Records shown:
########################################

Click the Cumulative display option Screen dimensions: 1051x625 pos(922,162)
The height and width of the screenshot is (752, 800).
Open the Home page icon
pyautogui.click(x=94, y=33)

########################################

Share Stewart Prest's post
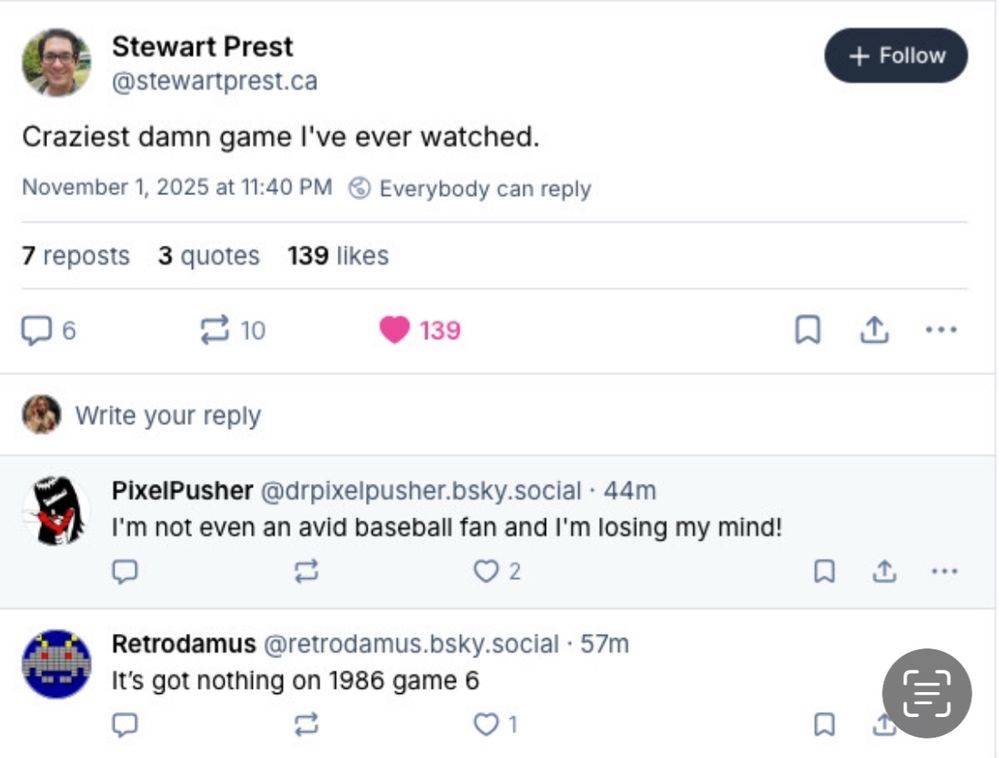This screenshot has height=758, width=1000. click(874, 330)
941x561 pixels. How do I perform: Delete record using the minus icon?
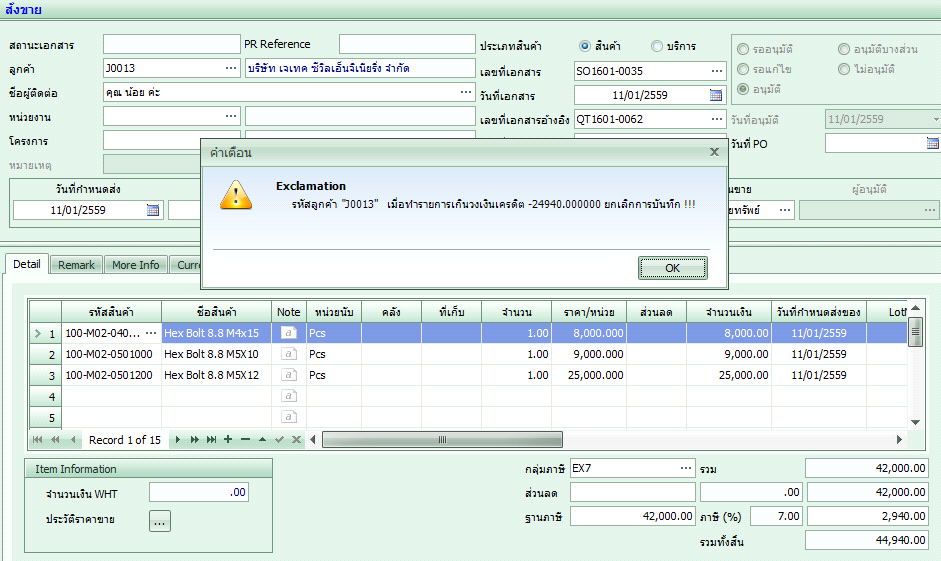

########################################

Put the lines from the line with "Click the Cumulative" to the line with "pyautogui.click(x=94, y=33)", both included, into a JSON list of strings with one entry per line, leaving out blank lines.

[
  "Click the Cumulative display option Screen dimensions: 1051x625 pos(922,162)",
  "The height and width of the screenshot is (752, 800).",
  "Open the Home page icon",
  "pyautogui.click(x=94, y=33)"
]